His communication style is very ‘man’ like. If you don’t know what I mean than this is likely not the blog for you … sorry. If you do know what I mean, well YOU KNOW what I mean! Argh!

All that said, if I really want to be His submissive than I need to stop focusing on what it is I think He should say, or do, or ‘word it like’ … and just simply take what He says either at face value or at what I’m pretty sure He means.

If I’m not sure I need to just ask – and not turn it into a ‘thing’ that then becomes an issue and then a problem etc. You see where I’m going don’t you?

We communicate differently and when we do it can become hard for me to merge that idea in my head with the reality that is. If I put the fantasy and emotion out of the equation – the truth is I know what He means, and doesn’t mean. I’ve known Him 25+ years now and I know Him better than anyone.

So why lean into the negative story that only wants trouble when I know He simply didn’t tell me the way I was expecting? (Ah, expectations – the angst of all submissives, right??).

When I’m deeper into -sub mindset- it’s harder to be rational, that’s why. When I’m not, I have a choice. I chose to go with what I know of Him and not start anything by way of trouble. The world has plenty of that – I prefer happy!

Sorry for the ramble, just getting my feet wet again with words! *wink*

Two week trial

Part of our dynamic involves constant exploration, why not? Sometimes it’s sex and kink that we put a trial period on and sometimes it’s more. Like an idea or feeling that we are trying to capture with rituals and rules to help create – whatever it is we are after!

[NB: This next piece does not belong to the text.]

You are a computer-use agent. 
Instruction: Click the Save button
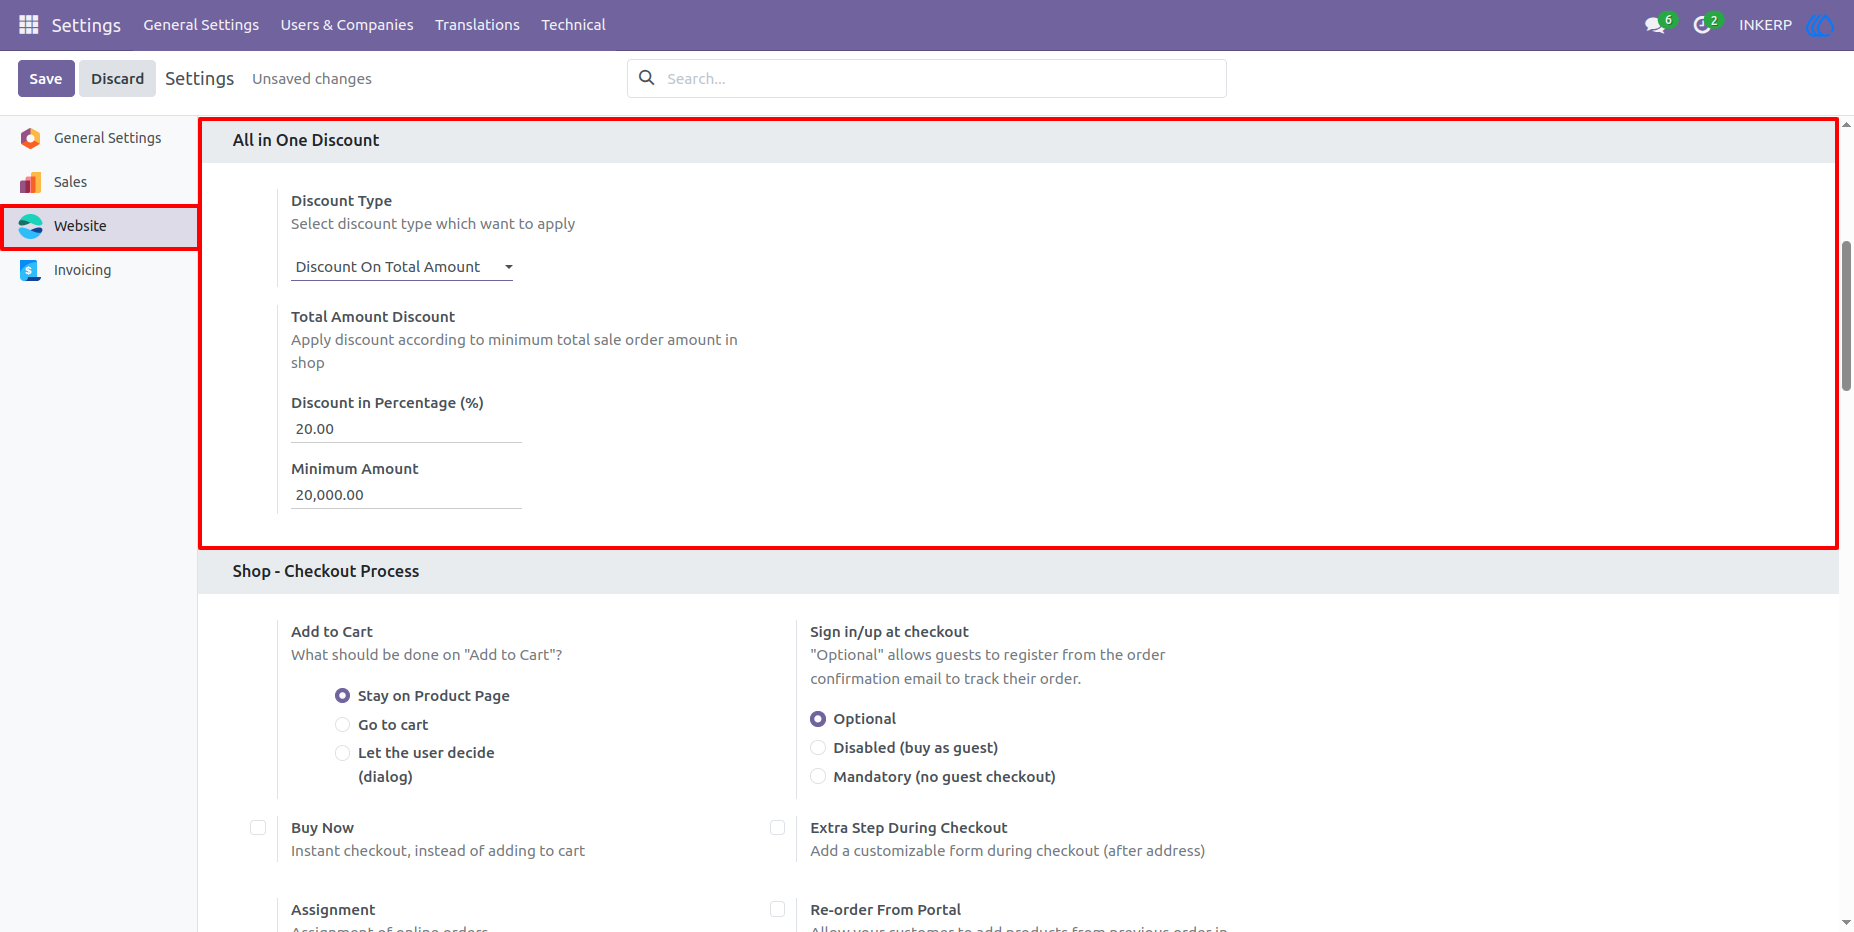46,78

We are going to start just that again now. As I’ve written, things are a bit bland in our kinky life and we both are craving something more deliberate, more intense. We’ve sat down a few times over the past week to brainstorm together about what feeling it is we want to achieve and what triggers we have that help us do just that.

I crave a more intense BDSM aspect to my dynamic, Bear does too I think, but noise and lack of privacy are still very much a problem! My son’s mental health is no longer an issue (thankfully) but Covid has made it that we are NEVER alone! LoL Much like many of you I’m sure! That means that the things we are trying out are not necessarily exactly what we would like our dynamic to look like, but they are hopefully good enough for now.

There is no such thing as ‘perfect’, we put that notion aside long ago so we could focus on simply being happy! So we’ll start a 2 weeks trial period on a few ideas and see where it takes us. We want only a few changes right now, not a whole list all at once. Too much, too fast is just not the way to find a rhythm that works for us. It gets complicated and a bit too frenzied to really understand and appreciate the implications and if it’s something we want to keep or toss!

The thought is that 2 weeks is just long enough to see if it’s do-able, if it’s effective, or if it’s simply too much or doesn’t work on the psyche the way we hope. There will be no changes or backing out, or adding to during the 2 weeks. Changes will be made afterwards in order to give things a real chance! Of course – if it’s obvious that something is a ‘hard no’ for either of us than it will be reassessed and stopped, or whatever the appropriate measure.